▶ Input material:
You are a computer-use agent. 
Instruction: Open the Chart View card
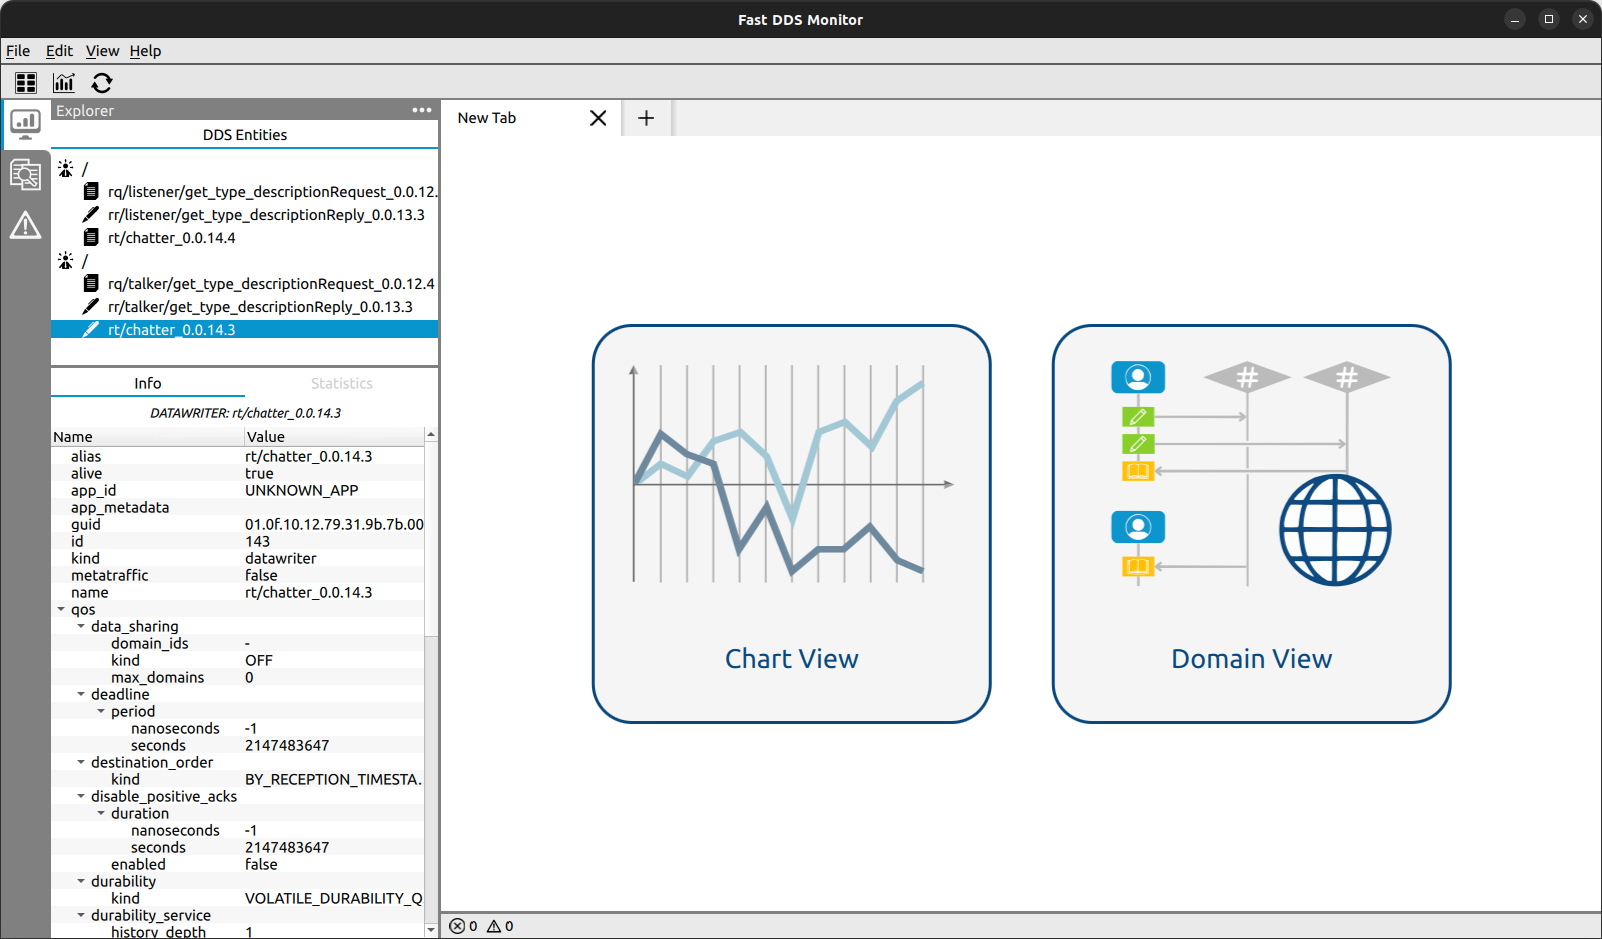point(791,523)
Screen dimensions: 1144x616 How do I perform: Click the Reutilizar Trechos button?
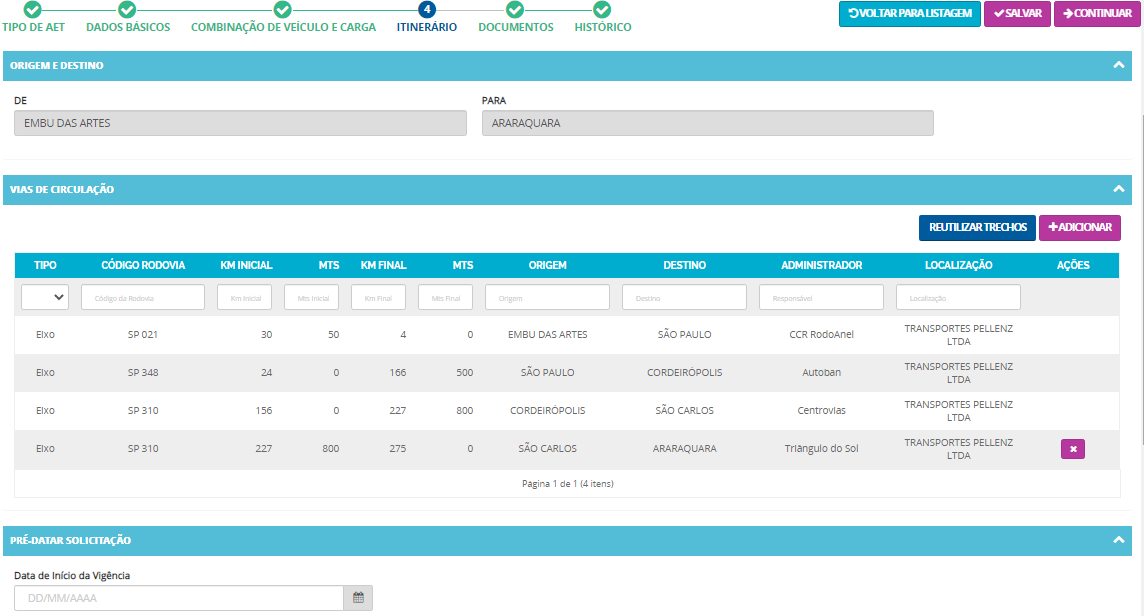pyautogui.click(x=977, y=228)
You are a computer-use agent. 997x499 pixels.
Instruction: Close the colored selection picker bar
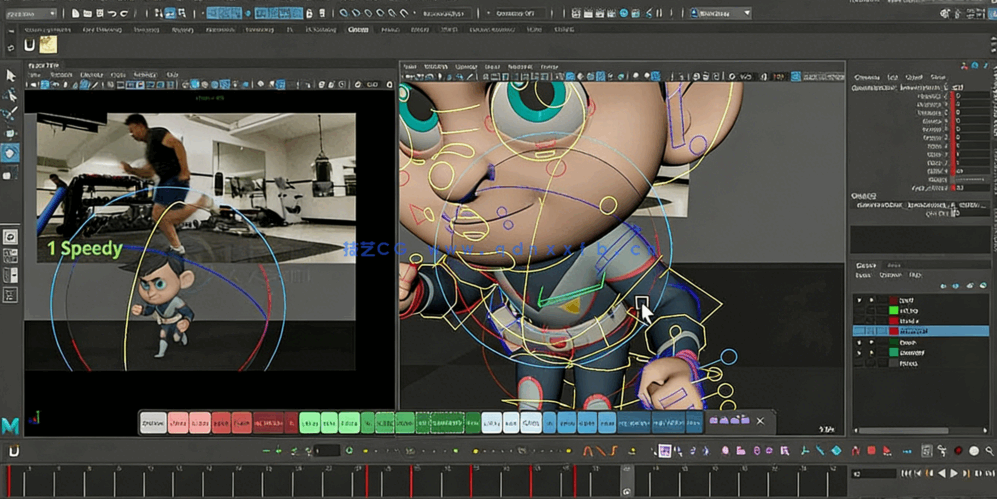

▶ How to complete this task: Word for word, return the entries above, but without any pictures.

▶ Solution to this exercise:
You are a computer-use agent. 
Instruction: Open the Chart View card
point(791,523)
Screen dimensions: 1144x616 How do I perform: Click the Reutilizar Trechos button?
pyautogui.click(x=977, y=228)
You are a computer-use agent. 997x499 pixels.
Instruction: Close the colored selection picker bar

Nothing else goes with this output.